The multi-class ROC curves (
Figure 4) confirmed strong discriminative capacity across all three classes, with all per-class AUC values exceeding 0.83. Wake achieved the highest AUC (0.904), indicating that the model assigns high confidence scores to true Wake epochs with minimal false-positive trade-off. REM followed at 0.857, while NREM yielded 0.840, consistent with the confusion matrix observation that NREM is the most challenging class owing to its overlap with REM. The micro-average AUC of 0.854 indicates robust overall probabilistic discrimination well above the chance level of 0.5.
3.4. Ablation Study
To empirically validate the choice of τ ∈ {5, 10, 20} and to quantify the contribution of the learned transformation parameters, two ablation experiments were conducted using the best-performing backbone (EfficientNet-B5, 5-fold stratified cross-validation). Results are summarised in
Table 3.
Regarding τ selection, the results reveal a consistent pattern centred on the necessity of τ = 5. The two configurations that exclude τ = 5 produced the largest accuracy degradations: S1 (τ = {10} only, −0.90 pp, p = 0.025, d = 1.562) and S5 (τ = {10, 20, 40}, −1.30 pp, p = 0.068, d = 1.112). S1 reached statistical significance, while S5 showed a trend-level effect (p = 0.068) that did not reach α = 0.05; the limited power of 5-fold CV (n = 5 paired observations) is consistent with d ≈ 1.1 being detectable as a trend rather than a confirmed effect. Both configurations eliminate the early-ejection temporal scale associated with the I–J interval (~68–75 ms; see
Section 4.2). In contrast, all configurations retaining τ = 5 − S2 (τ = {5, 10}), S4 (τ = {5, 10, 30}), and S6 (τ = {1, 5, 10})—showed no statistically significant difference from the proposed set (all
p > 0.20). Although S6 yielded a marginally higher point estimate (+0.47 pp), this difference was not significant (
p = 0.205), and τ = 1 (10 ms) falls below the cardiac refractory period (~200 ms), providing no physiological basis for inclusion. Furthermore, the proposed set demonstrates lower fold-to-fold variance (±0.37 pp) compared to the two-scale alternative S2 (±0.44 pp), indicating that τ = 20 contributes representational stability. Together, these results confirm that τ = 5 is the necessary and sufficient component for the multi-scale advantage, and that the three-scale combination τ = {5, 10, 20} represents the minimum physiologically complete and empirically stable design.

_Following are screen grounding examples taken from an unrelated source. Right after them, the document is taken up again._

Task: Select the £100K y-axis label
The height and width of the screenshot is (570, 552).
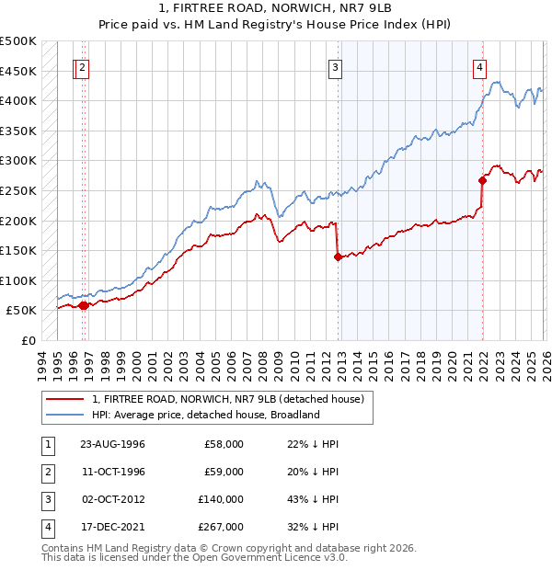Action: pos(18,280)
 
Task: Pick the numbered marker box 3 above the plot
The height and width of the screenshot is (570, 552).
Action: pos(336,66)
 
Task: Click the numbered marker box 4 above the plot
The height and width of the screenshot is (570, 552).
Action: pos(480,66)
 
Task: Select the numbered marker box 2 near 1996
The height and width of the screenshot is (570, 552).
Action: pos(83,66)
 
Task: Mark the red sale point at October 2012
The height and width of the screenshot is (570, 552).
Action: pos(338,257)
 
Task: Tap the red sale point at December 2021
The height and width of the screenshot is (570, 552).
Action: pos(482,181)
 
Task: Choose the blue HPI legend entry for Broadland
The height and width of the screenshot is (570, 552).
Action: pos(205,415)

To quantify the independent and synergistic contributions of the three proposed components, a second ablation was conducted using five configurations (EfficientNet-B5, 5-fold stratified CV). Results are summarised in
Table 4.
4. Discussion
4.1. Why Learnable Parameters Matter
The results demonstrate that making the RP transformation learnable yields consistent accuracy gains of 5.02–17.26 pp across all 24 backbone combinations (
Table 2). Across every backbone tested, the Learnable RP outperformed all fixed-parameter alternatives, with accuracy gains ranging from approximately 5 pp (versus Modified RP) to over 17 pp (versus Classical RP).

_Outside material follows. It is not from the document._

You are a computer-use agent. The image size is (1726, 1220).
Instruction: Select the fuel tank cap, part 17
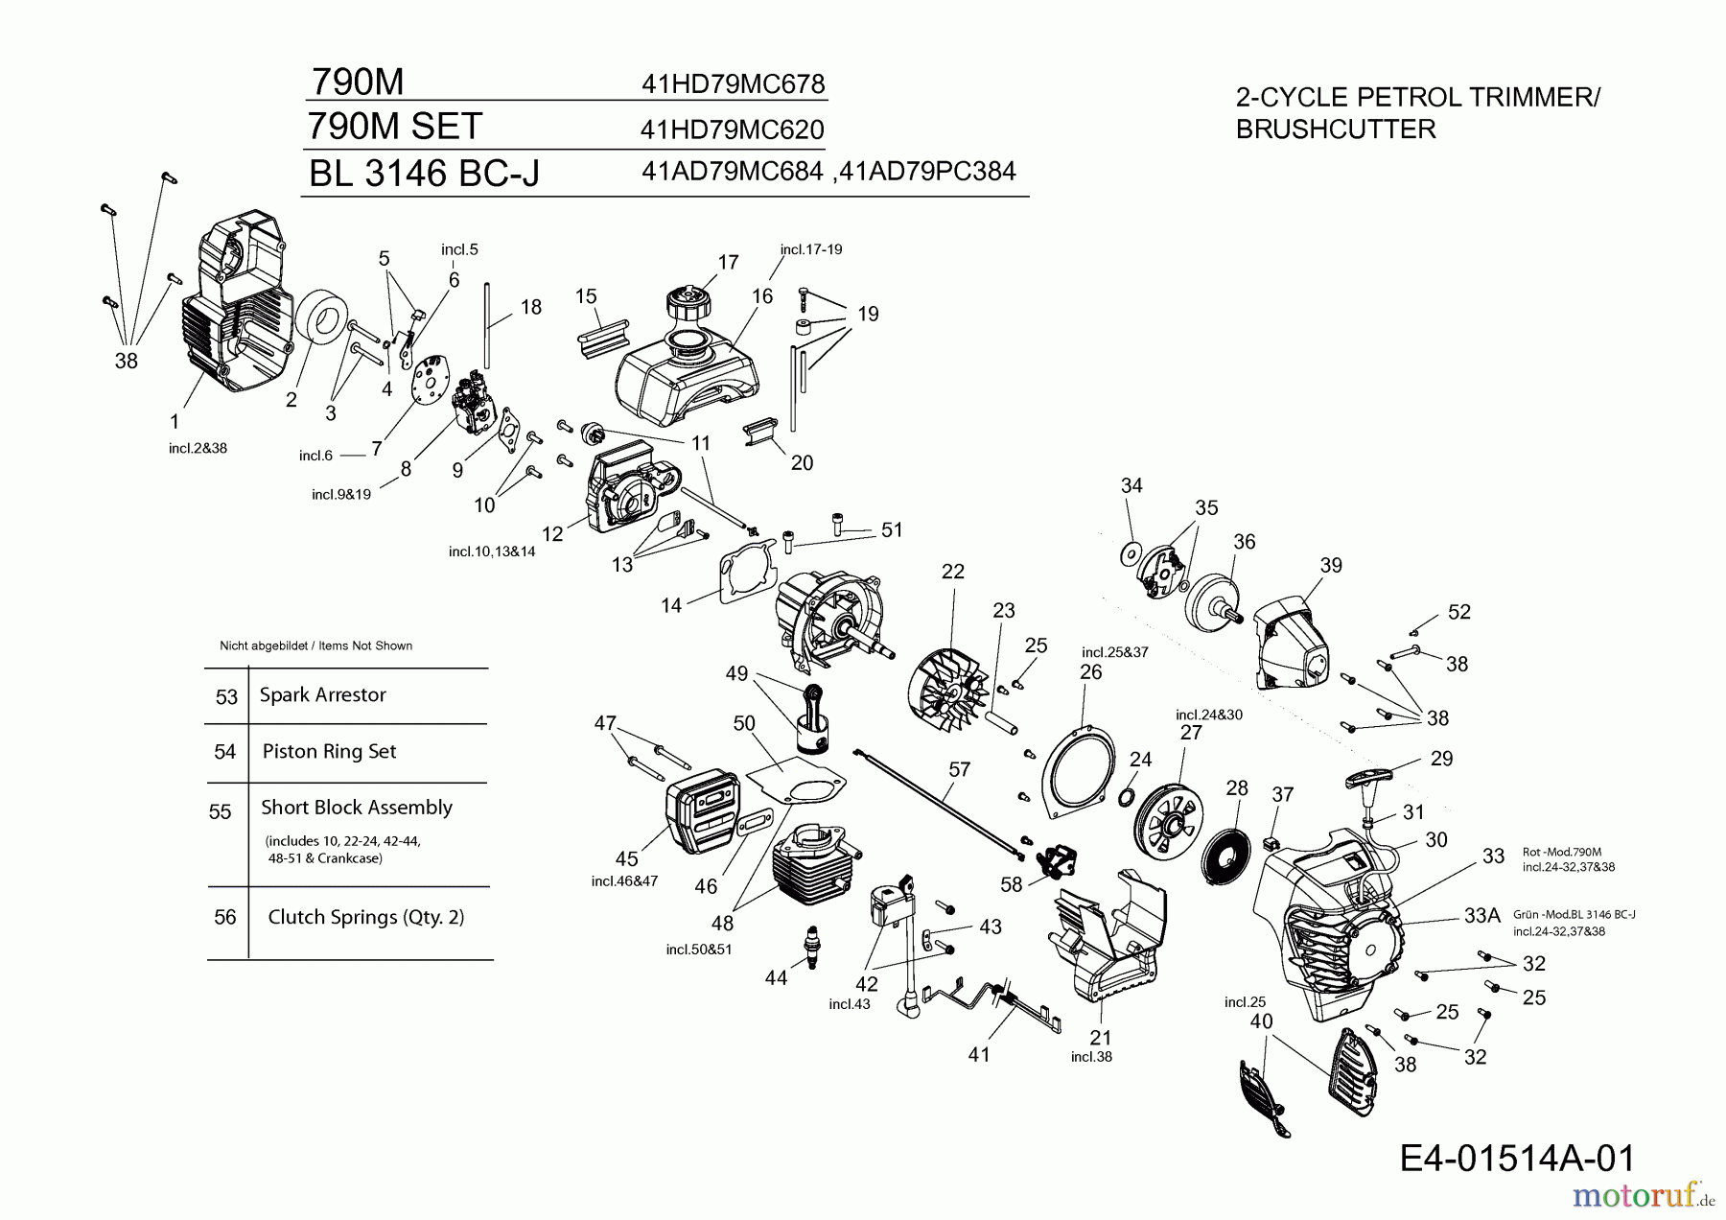688,308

The dominant contributor is multi-scale phase-space reconstruction combined with spatial attention fusion (+1.03 pp when comparing C0 and C2): BCG signals encode cardiac and respiratory rhythms at different temporal scales, and a single fixed delay inevitably prioritizes one rhythm over the other. The learnable threshold provides negligible gain in a single-scale setting (−0.06 pp when comparing C0 and C1), but yields a meaningful synergistic contribution within a multi-scale context (+0.76 pp when comparing C2 and C4), accompanied by a reduction in fold-to-fold variance from ±0.85% to ±0.37%. This variance reduction is particularly relevant given the small cohort size (50 subjects), where prediction stability across folds is a practically important property alongside mean accuracy. These results confirm that the three components interact synergistically, and that the 5.02–7.24 pp gap over Modified RP (
Table 2) reflects the combined effect of adaptive thresholding and multi-scale attention operating on a richer structural basis.
These performance patterns are consistent with sleep-stage-specific differences in BCG recurrence structure. During NREM sleep, parasympathetic dominance produces regular beat-to-beat intervals, manifesting as long continuous diagonal lines in the recurrence image [
41]. During REM sleep, intermittent sympathetic activation disrupts this regularity, yielding fragmented diagonal structures. During wakefulness, gross body movements eliminate quasi-periodicity, producing matrices dominated by isolated recurrent points. These stage-dependent textural characteristics are consistent with the confusion matrix pattern observed: the elevated NREM-to-REM confusion rate (28.25%) reflects genuine autonomic overlap between N2 and light REM sleep, whereas Wake-to-NREM and NREM-to-Wake misclassifications were comparatively rare (5.64% and 4.94%, respectively), in accordance with the pronounced physiological contrast between wakefulness and non-REM sleep.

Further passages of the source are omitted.